— start of Document passage —

Divorcebusting.com  |  Contact      
Previous Thread
Next Thread
Print Thread
Page 9 of 11 1 2 7 8 9 10 11
Joined: Nov 2006
Posts: 207
O
Ophelia Offline OP
Member
OP Offline
Member
O
Joined: Nov 2006
Posts: 207
Pretty much all of my friends are/were people I know through H. Many of them I haven't seen at all since this ugliness started. I know he's been hanging out with some of them, so it would stand to reason that OW has been hanging out with them as well. The question is, if they've happily accepted her, then that doesn't show a hell of a lot of respect for me, so are these the kinds of people I really want to retain friendships with? I don't even know at this point.

The latest option for tonight is that seeing as how the semi-final is being played first, my brother will just txt me if they actually make the grand final, and then I can head on over to watch. I'll be at my parents' place already, and I'm pretty sure mum would be happy to go along...not so sure about dad, because he's liable to lose his block and tear H a new one if he sees him.

It'd probably be a good option to just go along if they actually end up making the grand final. That way H can't accuse me of just tagging along on the off chance that they make it, and go off about my having other motives for being there as well, like harrassing him.

On the other hand, if they don't make the grand final, then I don't get to put on my happy face and make my stand at all.

Decisions, decisions.


Me:30
H:30
Together:10yr
H left:Oct3'06,couple weeks before 5th wed anniv.
No Kids
OW bomb:Jan19'07
My thread: He filed.
Joined: Nov 2006
Posts: 207
O
Ophelia Offline OP
Member
OP Offline
Member
O
Joined: Nov 2006
Posts: 207
Well, I didn't end up going.

— end of Document passage —

Task 1: Print the section of the forum post from "The latest option" up to and including "like harrassing him." with no changes.
Task 2: In the forum post, how will the writer's brother give notice if the team makes the grand final?

— start of Recorded information —

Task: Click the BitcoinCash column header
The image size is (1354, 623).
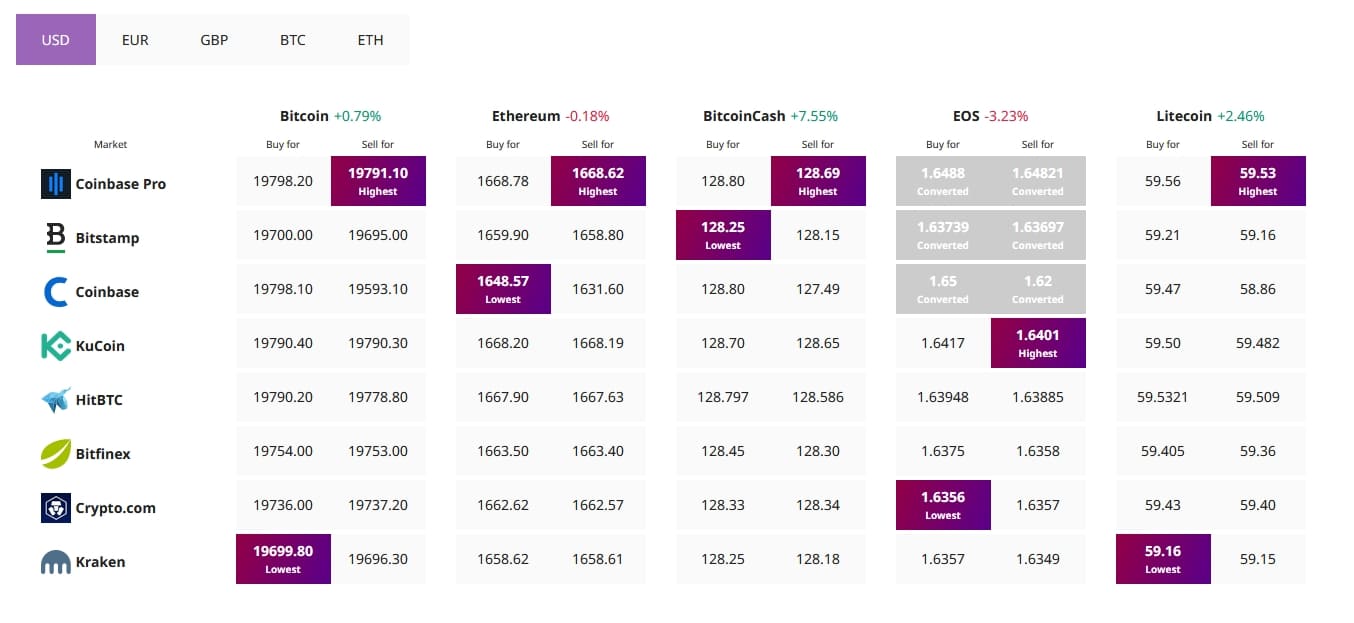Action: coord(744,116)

— end of Recorded information —
— start of Recorded information —

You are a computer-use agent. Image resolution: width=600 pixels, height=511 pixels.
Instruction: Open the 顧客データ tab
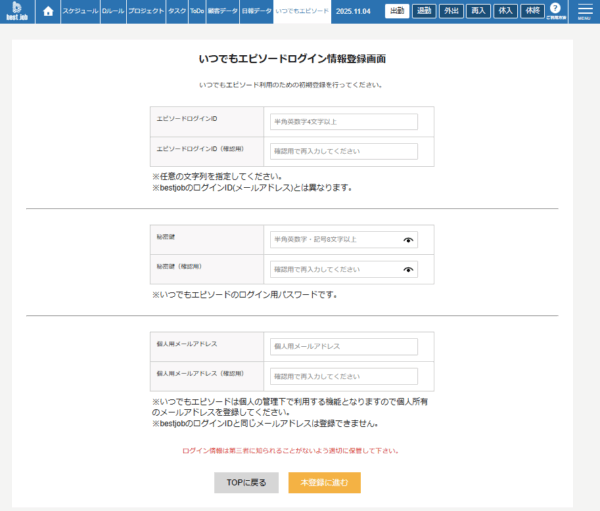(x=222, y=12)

— end of Recorded information —

Output 1:
The latest option for tonight is that seeing as how the semi-final is being played first, my brother will just txt me if they actually make the grand final, and then I can head on over to watch. I'll be at my parents' place already, and I'm pretty sure mum would be happy to go along...not so sure about dad, because he's liable to lose his block and tear H a new one if he sees him.

It'd probably be a good option to just go along if they actually end up making the grand final. That way H can't accuse me of just tagging along on the off chance that they make it, and go off about my having other motives for being there as well, like harrassing him.

Output 2: He will send a text message.